SAP Ventures Sets Its Sights on a New Fund and Internal Expansion as It Balances Strategic and Financial Investing
SAP Ventures is not your typical corporate venture investor.
It views its parent company, SAP AG, as an LP rather than a corporate benefactor and raises funds instead of submitting budgets. Its six investing directors get carried interest, as they would if they were partners on Sand Hill Road.
More surprising, portfolio companies are almost as likely to be sold to competitor Oracle as to SAP. In the past six years, four SAP Ventures companies have merged with the mother ship, including Virsa Systems. Three have been snatched up by Oracle, says Managing Director Nino Marakovic.
It is no shock then that Marakovic emphasizes his organization’s independence as much as its strategic ties. One existential goal is to expose SAP to disruptive startups and technologies that could impact its business. Another is to bring in financial returns.

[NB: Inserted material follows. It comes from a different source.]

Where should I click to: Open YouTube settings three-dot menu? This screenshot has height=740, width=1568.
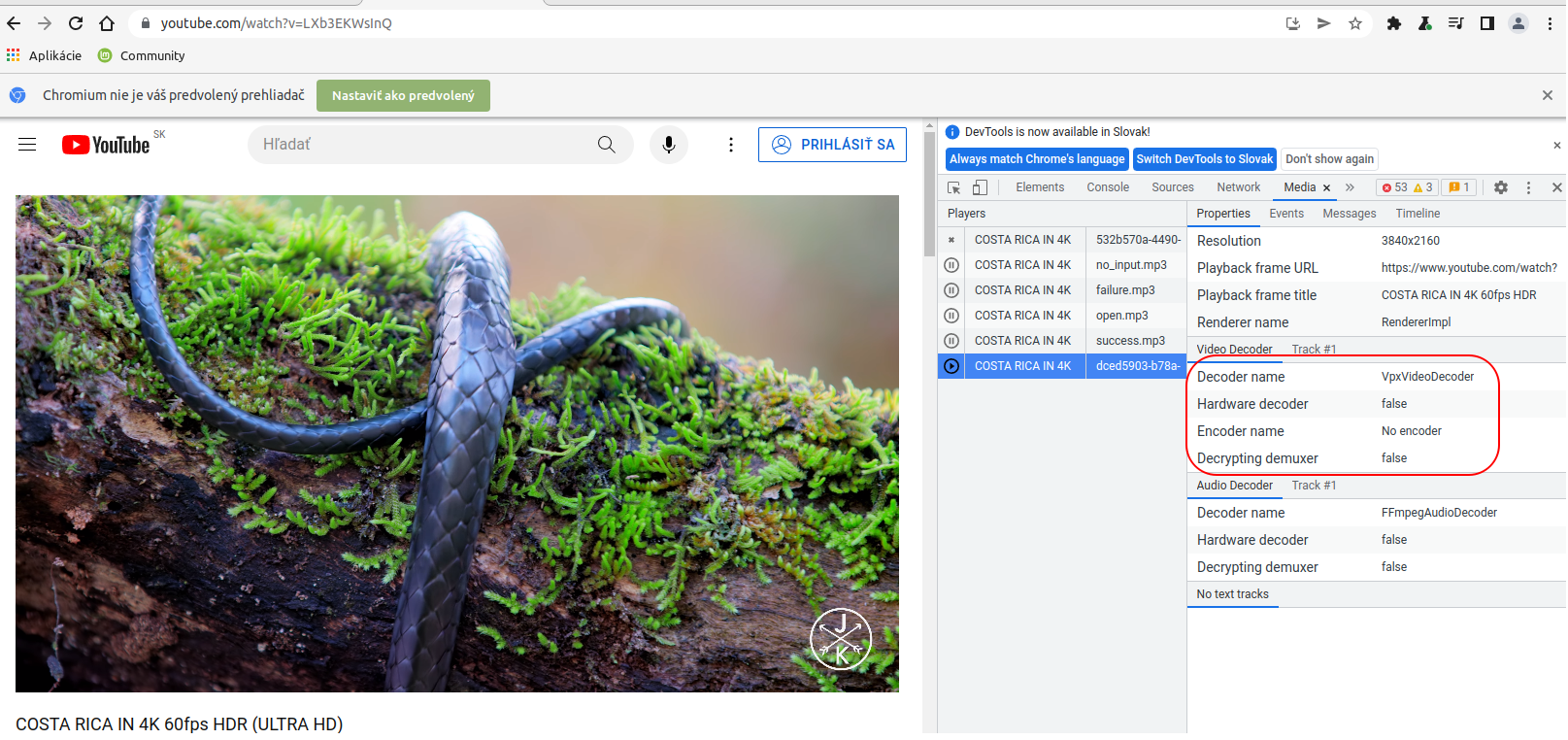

Marakovic said in an interview this week that he is already thinking of raising a new fund from his sole LP. SAP Ventures is half way though SAP Ventures Fund I, a $353 million fund it announced in January 2011. A similarly sized new fund is likely within 24 months, he says.
With it will come expansion. SAP Ventures is likely to add to its investment team this year and possibly again in 2013 and 2014. This could lead to positions in places such as India, where the organization doesn’t yet have an office.
Marakovic says returns have been good. The goal is to be a top quartile fund, and the organization is, he says. “But SAP is not in this for financial returns only,” he adds. “Part of my job is to provide a signal to SAP of what’s going on in the market.”
Because of this, SAP Ventures is largely focused on expansion and late stage investing with about 75% of its attention going to enterprise investments. “Late stage is a more natural fit.” Products are more developed.
About two-thirds of portfolio companies strike relationships with SAP AG. These take several forms. Some companies have co-development or co-marketing agreements. Some generate go-to-market arrangements involving the SAP sales force.
About 10% will win SAP as a customer, including, Marakovic hopes, Marin Software, which SAP Ventures supported as part of a $30 million financing this year. A few are acquired. Again, Marakovic has his fingers crossed for Marin.
He says SAP Ventures’ enterprise focus includes software as a service, cloud, mobility, big data and the consumerization of IT. In SaaS, Marakovic looks for best of breed companies, and one area of interest is online marketing, where he expects consolidation among tools makers. Marin is one investment in the space. OpenX is another. SAP participated in a $20 million funding last year.
Marakovic is quick to claim the risk-reward equation in venture could favor later stage bets. One could argue late stage deals are high priced now, but looking ahead at the emerging 10-year fund cycle, returns could favor later stage, he says.
Don’t expect valuations to remain as high as they currently are through the next 10 years, he adds.